Owned by Russia’s Interstate Corporation for Development, TV BRICS already partners with media outlets across China, Russia, and Latin America.
Its 24-hour Russian channel serves as a home base, while recent partnerships with media companies in Kenya, South Africa, Egypt, and Mozambique mark a strategic shift towards Africa’s fast-growing populations.
“The international media establishment doesn’t tell our stories well,” Ayanda Hollow, President of TV BRICS Africa, told Semafor Africa.
He emphasizes their focus on bringing development, cultural, and human-interest narratives from BRICS nations to global audiences, not simply countering existing media viewpoints. “No one can tell our own stories like we can,” he asserts.
However, dethroning established Western giants like BBC and VOA in Africa won’t be easy. The BBC, with its decades of experience and a “trusted brand” reputation, boasts 63 million viewers across Nigeria, Ghana, and Kenya alone. VOA claims to reach 25 million across radio, TV, web, and social media.
Yet, TV BRICS aims to carve its own niche. Emphasizing local partnerships, diverse programming in languages like Kiswahili, Zulu, and Sepedi, and collaboration opportunities for African content creators, TV BRICS seeks to offer a fresh perspective and platform for previously unheard voices.

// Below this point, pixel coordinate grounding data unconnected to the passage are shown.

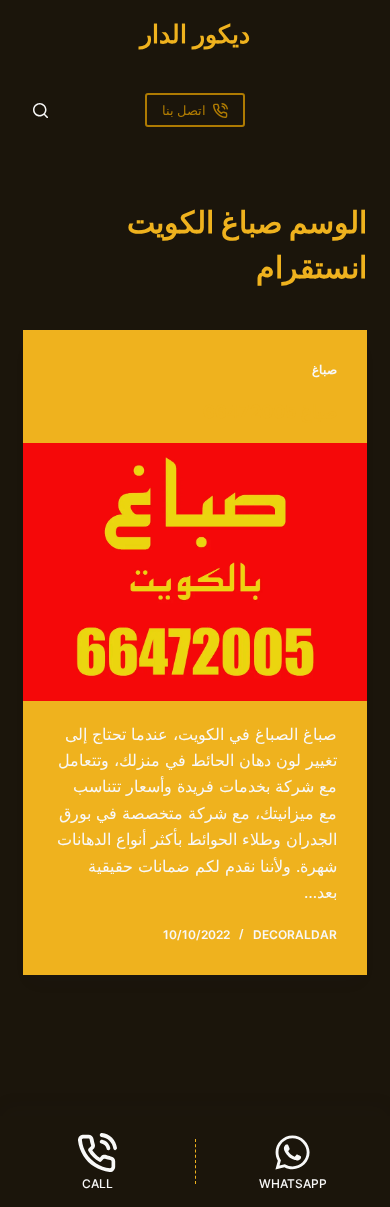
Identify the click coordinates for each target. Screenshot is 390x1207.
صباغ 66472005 (270, 411)
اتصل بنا (184, 110)
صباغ (324, 369)
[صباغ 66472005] (194, 571)
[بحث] (40, 110)
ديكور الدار (195, 34)
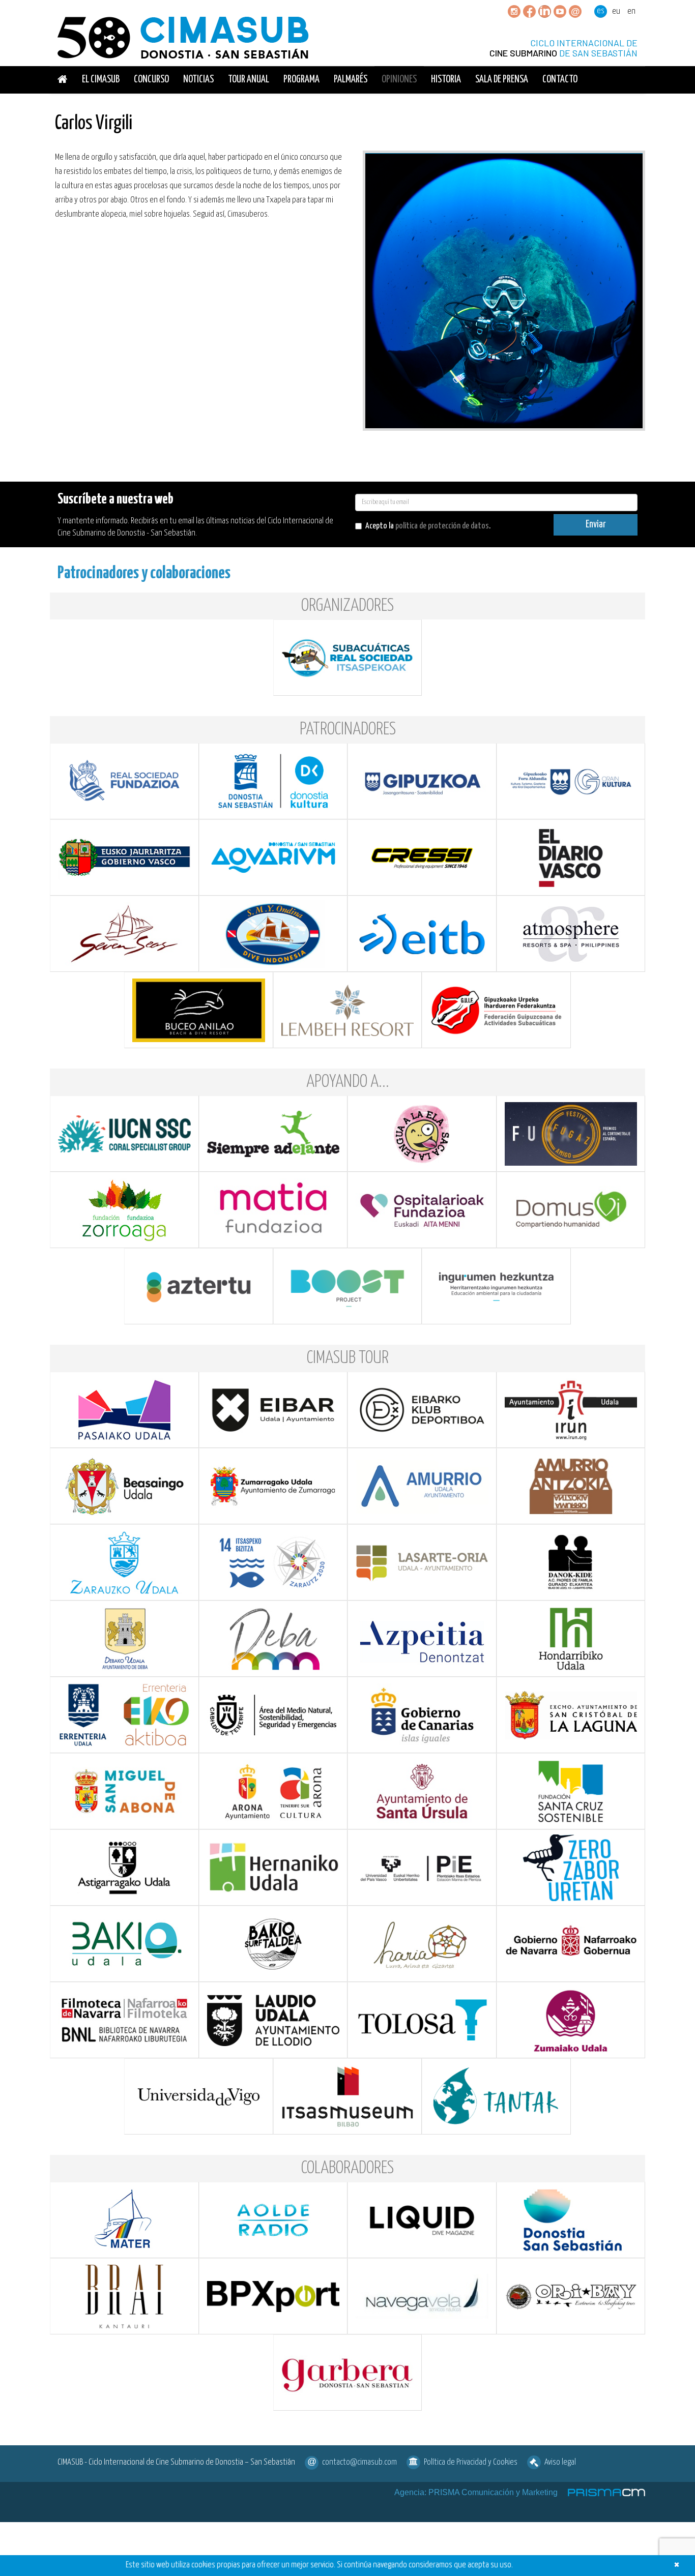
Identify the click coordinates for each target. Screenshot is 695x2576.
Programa (301, 79)
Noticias (198, 79)
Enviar (596, 524)
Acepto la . (427, 526)
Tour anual (248, 79)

Whether TV BRICS can successfully challenge the dominance of Western media in Africa remains to be seen.
However, its arrival undoubtedly marks a new chapter in the continent’s media landscape, offering a platform for BRICS nations to tell their own stories and engage African audiences on their own terms.
This could potentially reshape the information landscape and foster a more diverse and multipolar media ecosystem in the Global South.